Emily shook her head. "I could cheerfully have strangled Margaret. He was obviously interested only in you, but she was hanging on his arm like a … a leech, imploring him to come. I wish her parents would marry her off to someone before she disgraces herself and them. She is the most clinging, indiscriminate, vicious female alive, and Elizabeth is so sweet, she lets Margaret trample all over her."
Unwilling to let anyone or anything dampen her joyous anticipation of the night to come, Whitney gave Emily a reassuring smile. "Don't worry about Margaret or Nicki. Everything's going to be fine."
Chapter Twenty-four
CLAYTON TOSSED THE REPORTS HIS BROTHER HAD ASKED HIM TO read onto the opposite seat of his coach and leaned his head back, impatient with himself for returning to the village a day ahead of schedule.
The horses slowed as they neared the cobbled street of the village, and he leaned sideways, glancing out the window. Heavy clouds roiled overhead, nearly obliterating the struggling sunlight of the early Saturday afternoon. The road through the village was temporarily rendered impassable by an overturned wagon and several abandoned vehicles whose owners were trying to right the wagon and catch the fleeing sheep. "McRea!" he called irritably, "when we get close to that snarl, stop and lend a hand. Otherwise we'll be here all day."
"Aye, your grace," McRea called from his perch atop the coach.
Clayton glanced at his watch and his mouth twisted with wry derision.
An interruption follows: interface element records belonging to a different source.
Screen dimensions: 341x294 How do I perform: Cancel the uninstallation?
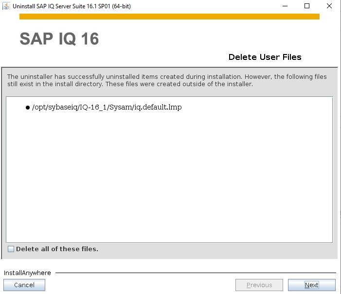point(24,285)
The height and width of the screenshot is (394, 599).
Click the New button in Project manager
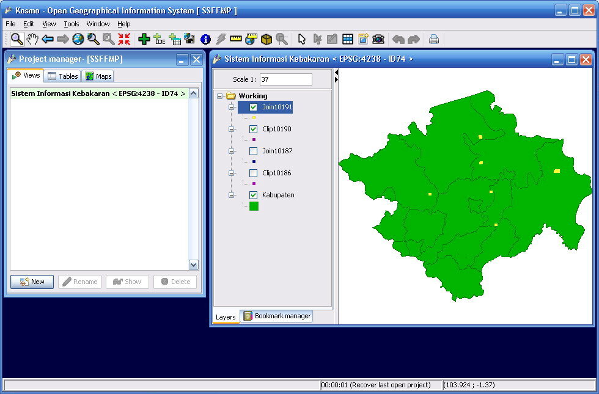[32, 282]
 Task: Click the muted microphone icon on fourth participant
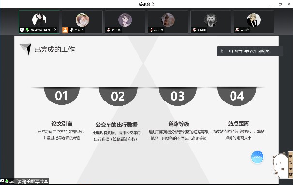tap(152, 30)
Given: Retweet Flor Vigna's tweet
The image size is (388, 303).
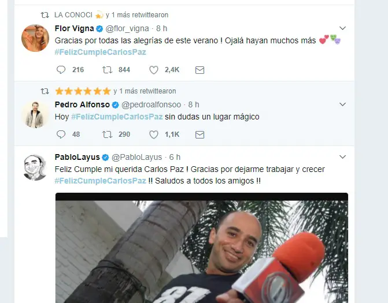Looking at the screenshot, I should (x=107, y=70).
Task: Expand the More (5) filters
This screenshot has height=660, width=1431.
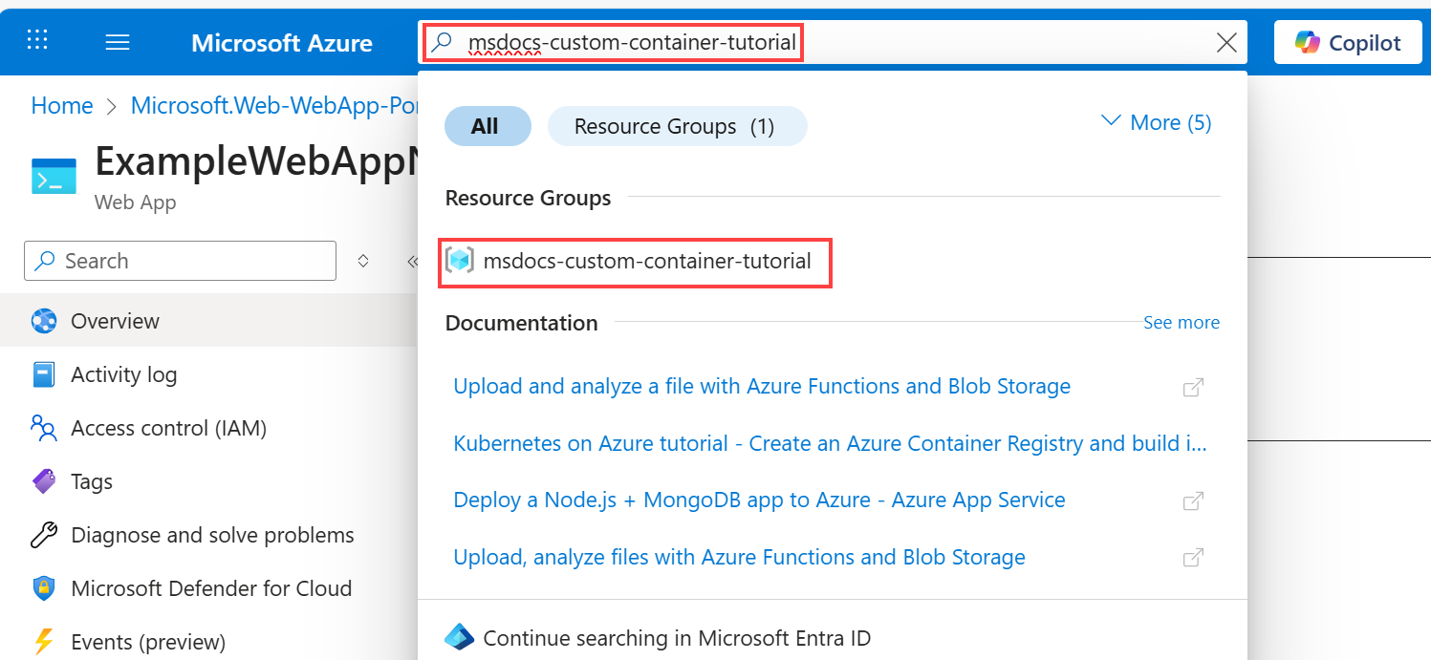Action: (x=1157, y=122)
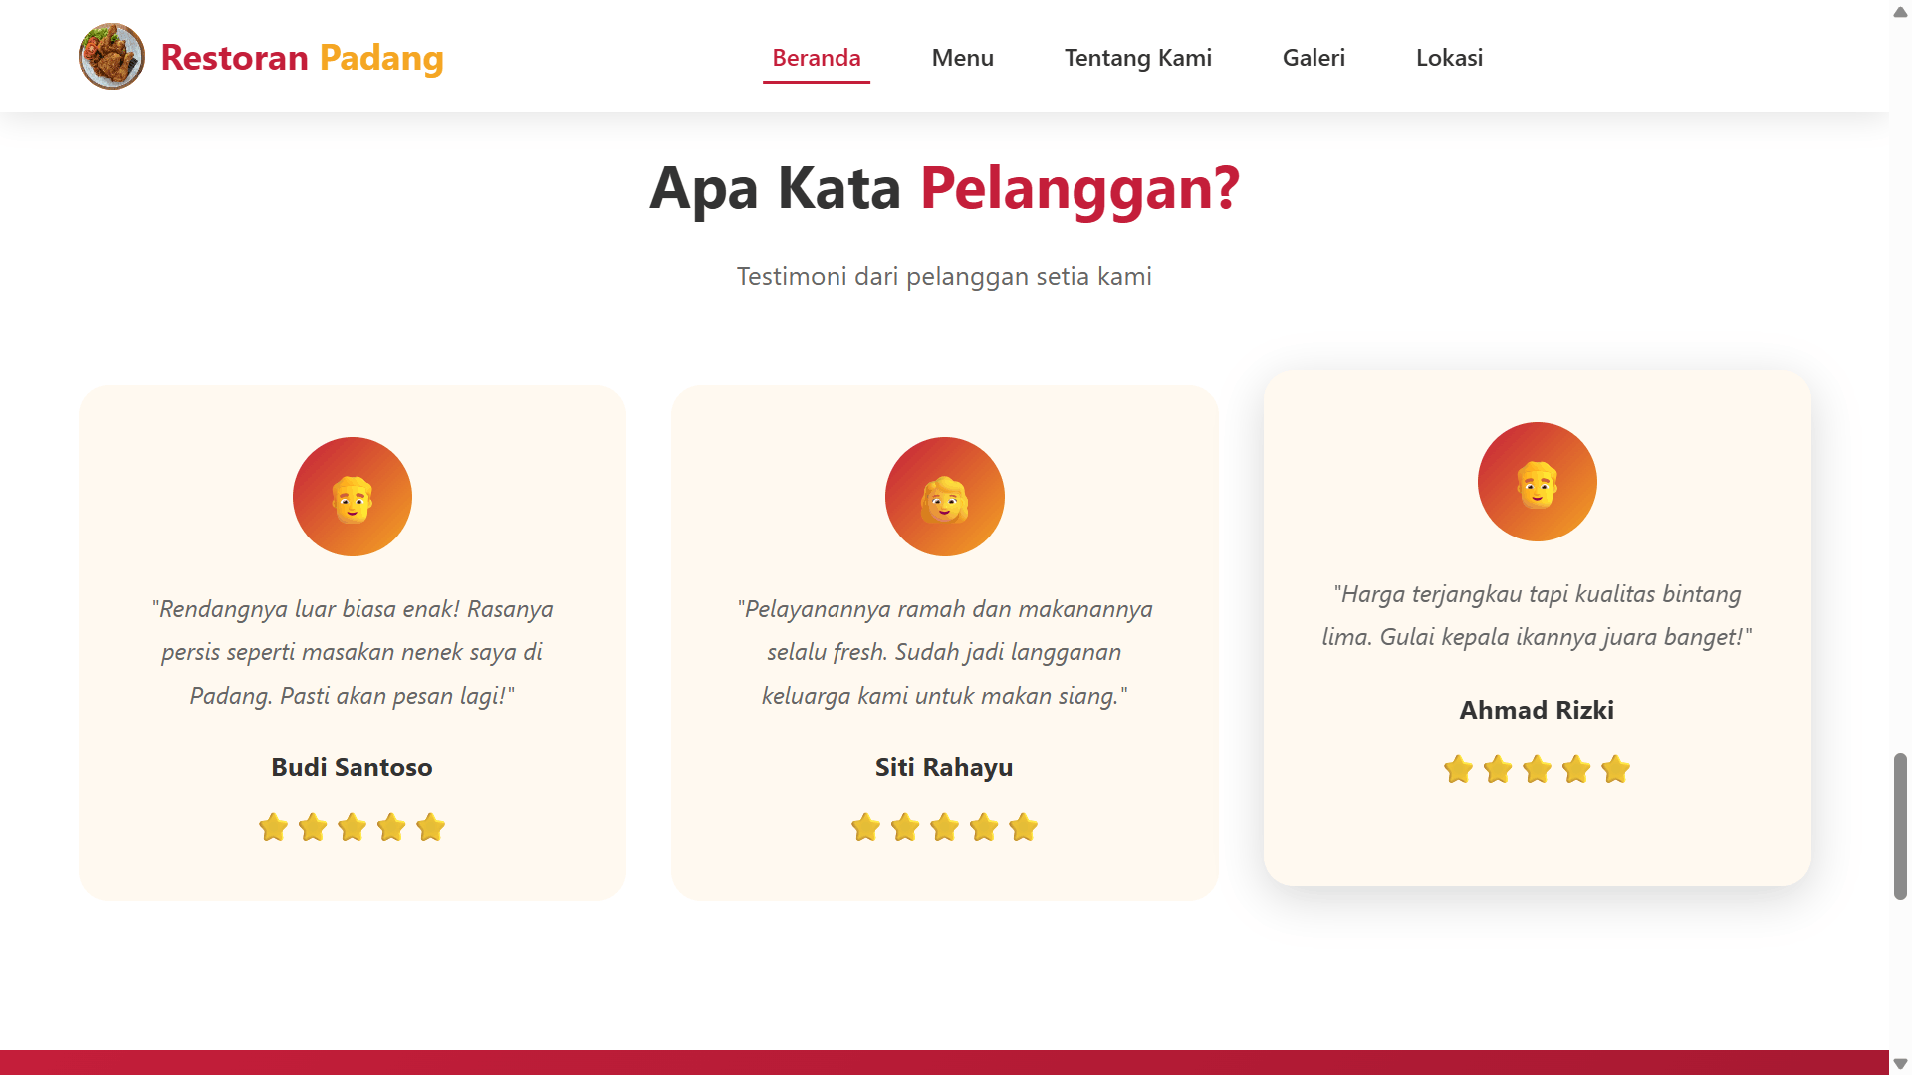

He was behaving like a besotted idiot, racing back here a day early. Driven by a ridiculous eagerness to see Whitney, he had left his brother's house at six o'clock this morning and headed straight here, instead of spending the day in London as he'd originally planned. For seven hours, he'd been travelling as if his life depended upon reaching her, stopping only to change horses. He should never have given her this week by herself, he told himself for the hundredth time. Instead of offering her solitude, he should have offered her firm but gentle moral support. By now she had probably worked herself into a fresh fit of rebellion because he had forced her to turn down Sevarin. What a stubborn little fool she was to persist in believing she loved that weakling. A beautiful, spirited, magnificent little fool. If she cared a snap for Sevarin, she could never respond to his own caresses the way she did.